跳至主要内容

Outline 的運作原理

伺服器安裝

雖然 Outline 的安裝程序看起來很簡單,但其實背後需要很多複雜的步驟,才能順利安裝伺服器。安裝 Outline 後,安裝指令碼將會執行以下步驟:

  • 使用 Docker 擷取及匯入 Shadowbox 圖像穩定版本。圖像由 Quay.io 寄存於 https://quay.io/repository/outline/shadowbox?tab=tags。此圖像包含 Outline 伺服器和 Management API。Outline Server Management 應用程式稍後會使用此 API 建立及移除存取金鑰、選擇報告/不報告匿名數據等。
  • 安裝及設定 Watchtower,以便每小時檢查圖像更新,並確認每個 Outline 伺服器隨時具備最新的功能和安全改善措施。
  • 在私密隨機路徑的隨機通訊埠上執行用於存取 Management API 的網絡伺服器。
  • 建立自簽 SSL 憑證,即使沒有網域名稱,亦能使用 TLS 為 Outline 伺服器加密。系統亦會產生此憑證的專屬指紋,並儲存在 Outline Manager 應用程式中,以用於防範中間人 (MITM) 攻擊。

Outline 安裝完成後不需要再進行任何設定。

伺服器安全性

Outline 是開放原始碼軟件,因此所有人都可查看其程式碼,並在發現安全漏洞時作出改良。我們將程式碼寄存在 GitHub

此外,所有已安裝的 Outline 伺服器都會在新版本發佈時自動更新,確保所有 Outline 伺服器不會執行舊版本軟件。
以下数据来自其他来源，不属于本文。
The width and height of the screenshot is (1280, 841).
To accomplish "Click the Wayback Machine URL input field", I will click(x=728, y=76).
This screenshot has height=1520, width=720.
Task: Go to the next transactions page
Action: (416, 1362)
為管理伺服器上的存取金鑰,Outline Manager 應用程式會和 Outline 伺服器上的 Management Service 互動。Management Service 會在隨機通訊埠和私密專屬路徑上執行。由於 Management Service 只會在已指定適當私密路徑的情況下回應查詢,因此可防止探測。最後,系統會使用自簽 SSL 憑證為所有 Management Service 通訊加密。

Outline 伺服器不會儲存任何記錄,所以即使被入侵,亦無需擔心使用者資料外洩。按這裡瞭解詳情。2018 年,Outline 通過 Radically Open SecurityCure53 的審核。按這裡查看報告。

處理 UDP 流量

Outline 可作為全系統 VPN 運作,因此所有 UDP 流量都能透過 Outline 伺服器傳輸。

DNS 流量

Outline 會透過 Outline 伺服器執行所有 DNS 查詢,並使用保護其他網絡活動的加密方式來保護這些查詢。你的 DNS 查詢會透過 Outline 伺服器傳輸至 Dyn Internet Guide、OpenDNS、Cloudflare DNS 或 Quad9 DNS。Outline 絕不會記錄你的 DNS 查詢。